Paola lanzó un grito de horror, Elliot advirtió que la sangre se le helaba en las venas y Beverley se aferró con fuerza a la portezuela del vehículo, aunque los tres observaron perfectamente cómo Klaus, sin alterarse por la proximidad del peligro, abría el arma, lanzaba lejos las vainas de los proyectiles utilizados, recargaba sin prisas, y encarándose el fusil, descerrajaba casi a bocajarro dos nuevos tiros a la masa gris que se le echaba encima con la velocidad de un tren expreso.

Nadie, más que su verdugo, tuvo ocasión de observar la expresión de asombro que hizo su aparición en el rostro de Klaus Verboeren en el momento de comprobar que, pese a haberle acertado de lleno, aquella bestia había soportado sin inmutarse el impacto de cuatro balas calibre quinientos cuando cualquiera de ellas hubiera tenido que bastar para acabar con su vida para siempre.

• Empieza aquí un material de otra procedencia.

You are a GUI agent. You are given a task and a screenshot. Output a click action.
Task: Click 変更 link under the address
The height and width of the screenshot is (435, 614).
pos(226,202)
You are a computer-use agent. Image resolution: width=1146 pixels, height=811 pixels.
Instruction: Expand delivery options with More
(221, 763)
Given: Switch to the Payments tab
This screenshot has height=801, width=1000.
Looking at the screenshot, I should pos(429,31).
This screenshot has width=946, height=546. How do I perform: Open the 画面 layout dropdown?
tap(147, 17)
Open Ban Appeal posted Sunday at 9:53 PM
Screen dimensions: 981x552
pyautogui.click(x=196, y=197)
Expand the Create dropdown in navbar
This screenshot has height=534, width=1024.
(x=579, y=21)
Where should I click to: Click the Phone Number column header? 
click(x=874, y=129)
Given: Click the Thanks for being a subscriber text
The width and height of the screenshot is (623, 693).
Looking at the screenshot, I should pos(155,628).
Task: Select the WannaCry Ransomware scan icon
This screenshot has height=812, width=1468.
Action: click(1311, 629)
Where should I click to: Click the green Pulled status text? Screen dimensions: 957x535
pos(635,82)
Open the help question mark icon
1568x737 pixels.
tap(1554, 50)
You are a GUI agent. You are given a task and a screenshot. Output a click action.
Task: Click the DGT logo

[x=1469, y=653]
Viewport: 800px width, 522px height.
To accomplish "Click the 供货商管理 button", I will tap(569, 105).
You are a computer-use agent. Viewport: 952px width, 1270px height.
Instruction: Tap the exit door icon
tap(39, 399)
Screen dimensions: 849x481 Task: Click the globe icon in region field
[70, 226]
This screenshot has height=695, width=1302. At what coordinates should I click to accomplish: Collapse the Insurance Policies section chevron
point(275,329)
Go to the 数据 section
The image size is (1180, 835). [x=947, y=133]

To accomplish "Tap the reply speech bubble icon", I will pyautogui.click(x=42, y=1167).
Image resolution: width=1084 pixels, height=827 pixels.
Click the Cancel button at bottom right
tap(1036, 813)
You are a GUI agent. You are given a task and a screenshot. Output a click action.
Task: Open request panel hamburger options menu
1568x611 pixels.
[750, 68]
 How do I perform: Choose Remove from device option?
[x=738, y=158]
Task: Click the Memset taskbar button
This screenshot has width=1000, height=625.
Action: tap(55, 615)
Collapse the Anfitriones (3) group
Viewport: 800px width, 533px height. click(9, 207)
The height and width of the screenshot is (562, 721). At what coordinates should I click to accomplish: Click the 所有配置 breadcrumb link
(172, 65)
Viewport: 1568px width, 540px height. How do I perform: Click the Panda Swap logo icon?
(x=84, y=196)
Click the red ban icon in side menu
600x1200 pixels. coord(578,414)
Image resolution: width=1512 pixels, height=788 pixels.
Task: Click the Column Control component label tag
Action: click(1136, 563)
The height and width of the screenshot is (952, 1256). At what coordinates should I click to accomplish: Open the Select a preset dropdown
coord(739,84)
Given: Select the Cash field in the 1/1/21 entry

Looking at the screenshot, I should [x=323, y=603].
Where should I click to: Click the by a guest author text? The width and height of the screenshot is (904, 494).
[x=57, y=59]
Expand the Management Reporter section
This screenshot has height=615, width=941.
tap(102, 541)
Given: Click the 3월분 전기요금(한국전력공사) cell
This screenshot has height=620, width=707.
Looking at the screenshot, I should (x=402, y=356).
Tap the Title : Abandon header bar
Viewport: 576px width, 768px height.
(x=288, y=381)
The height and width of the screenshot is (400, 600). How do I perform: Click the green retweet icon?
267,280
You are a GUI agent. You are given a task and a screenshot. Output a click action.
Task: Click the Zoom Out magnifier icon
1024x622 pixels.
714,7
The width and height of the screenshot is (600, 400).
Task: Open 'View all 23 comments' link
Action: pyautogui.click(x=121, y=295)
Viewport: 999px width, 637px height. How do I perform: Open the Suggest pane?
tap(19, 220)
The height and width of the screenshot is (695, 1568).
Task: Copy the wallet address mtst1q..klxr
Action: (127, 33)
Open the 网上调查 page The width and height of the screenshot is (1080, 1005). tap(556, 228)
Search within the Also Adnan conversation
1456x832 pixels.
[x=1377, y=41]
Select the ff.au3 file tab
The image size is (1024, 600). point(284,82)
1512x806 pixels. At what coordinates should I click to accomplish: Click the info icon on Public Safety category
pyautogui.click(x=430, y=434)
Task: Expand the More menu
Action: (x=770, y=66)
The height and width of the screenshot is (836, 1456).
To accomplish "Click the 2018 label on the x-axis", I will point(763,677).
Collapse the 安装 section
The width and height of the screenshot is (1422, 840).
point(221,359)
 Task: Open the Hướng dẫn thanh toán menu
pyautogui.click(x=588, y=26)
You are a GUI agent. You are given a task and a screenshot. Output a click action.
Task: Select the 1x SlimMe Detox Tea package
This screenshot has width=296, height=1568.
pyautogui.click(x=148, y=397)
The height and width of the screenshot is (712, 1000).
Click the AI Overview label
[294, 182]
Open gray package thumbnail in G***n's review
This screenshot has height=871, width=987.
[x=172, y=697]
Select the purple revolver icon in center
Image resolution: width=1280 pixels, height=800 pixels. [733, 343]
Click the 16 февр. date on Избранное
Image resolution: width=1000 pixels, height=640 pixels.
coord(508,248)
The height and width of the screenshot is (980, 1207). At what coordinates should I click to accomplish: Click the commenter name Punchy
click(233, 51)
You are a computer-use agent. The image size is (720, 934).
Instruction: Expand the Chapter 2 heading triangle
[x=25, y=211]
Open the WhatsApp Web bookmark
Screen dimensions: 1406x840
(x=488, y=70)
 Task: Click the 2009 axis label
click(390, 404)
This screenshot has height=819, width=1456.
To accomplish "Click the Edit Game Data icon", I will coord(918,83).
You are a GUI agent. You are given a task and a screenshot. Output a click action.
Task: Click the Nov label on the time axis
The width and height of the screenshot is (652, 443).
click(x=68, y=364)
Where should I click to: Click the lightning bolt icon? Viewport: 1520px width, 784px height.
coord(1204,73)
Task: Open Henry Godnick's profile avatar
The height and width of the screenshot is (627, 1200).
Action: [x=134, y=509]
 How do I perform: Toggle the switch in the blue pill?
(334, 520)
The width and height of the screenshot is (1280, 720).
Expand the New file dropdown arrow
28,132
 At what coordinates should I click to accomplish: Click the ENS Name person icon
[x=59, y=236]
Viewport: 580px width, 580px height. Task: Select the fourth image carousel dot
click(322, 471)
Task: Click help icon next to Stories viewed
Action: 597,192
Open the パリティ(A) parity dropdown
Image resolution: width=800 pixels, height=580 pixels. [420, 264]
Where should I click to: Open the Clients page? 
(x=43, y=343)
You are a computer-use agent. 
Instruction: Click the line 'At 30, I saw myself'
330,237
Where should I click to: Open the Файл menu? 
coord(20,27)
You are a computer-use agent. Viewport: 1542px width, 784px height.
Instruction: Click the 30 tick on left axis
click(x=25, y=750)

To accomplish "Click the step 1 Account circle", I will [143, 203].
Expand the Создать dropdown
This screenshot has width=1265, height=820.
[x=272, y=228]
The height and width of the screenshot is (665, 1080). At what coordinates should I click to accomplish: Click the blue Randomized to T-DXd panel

Un instante después le llegó la muerte, sin tiempo siquiera de comprender que le llegaba, pues el pesado colmillo derecho le golpeó en el costado lanzándolo al aire con la mitad de las costillas destrozadas, y luego fue la trompa la que lo enlazó por la cintura, quebrándole la espina dorsal y arrojándole de nuevo al suelo, donde las inmensas pezuñas lo aplastaron hasta convertirlo en una masa informe y sanguinolenta.

Más tarde, y como arrepentida, la bestia se entretuvo en cubrir el cadáver con tierra y hojarasca, y por último y tras lanzar un postrer barrito de aviso a quienes continuaban junto a la camioneta, se alejó hasta perderse de vista tras el bosquecillo de acacias que nacía al inicio de una cercana vaguada.